• Directions
Please transcribe the records precisely; pictures stay out of your copy.

(Dataset entries)
___

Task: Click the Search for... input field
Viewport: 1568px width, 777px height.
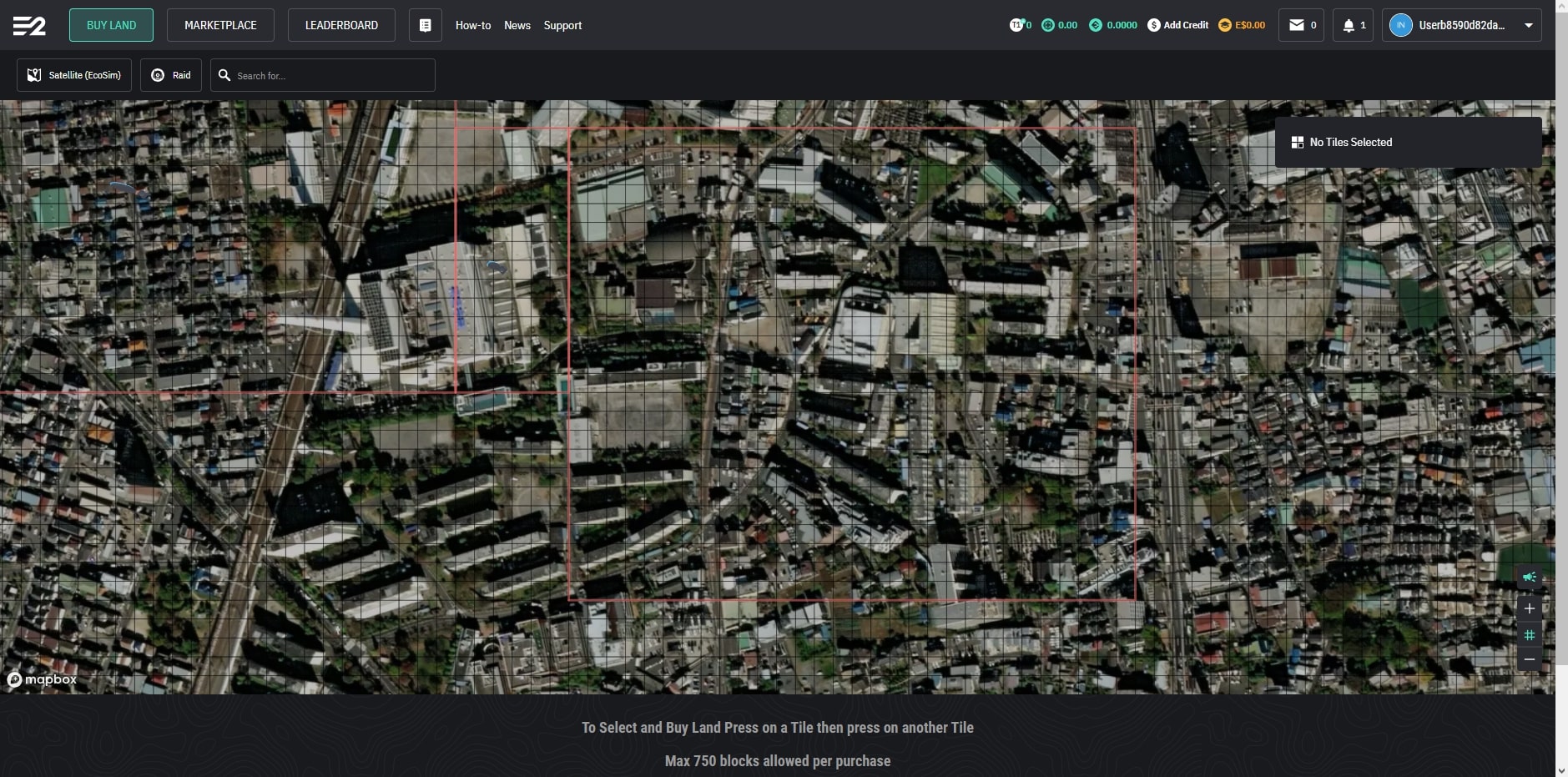Action: [330, 75]
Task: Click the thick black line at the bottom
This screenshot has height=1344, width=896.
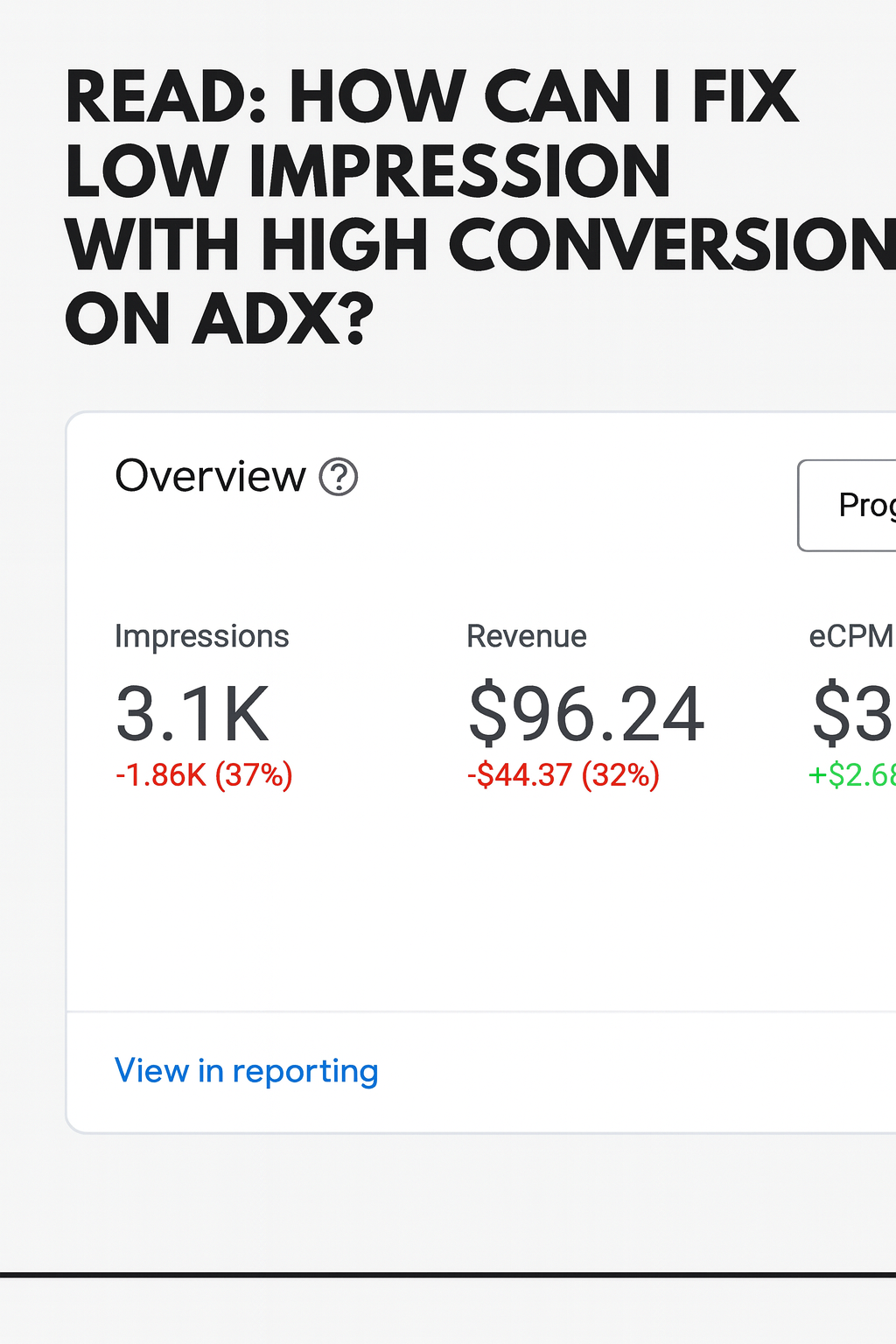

___

• Answer
Task: Click the Search for... input field
Viewport: 1568px width, 777px height.
Action: [330, 75]
Task: Click the thick black line at the bottom
This screenshot has height=1344, width=896.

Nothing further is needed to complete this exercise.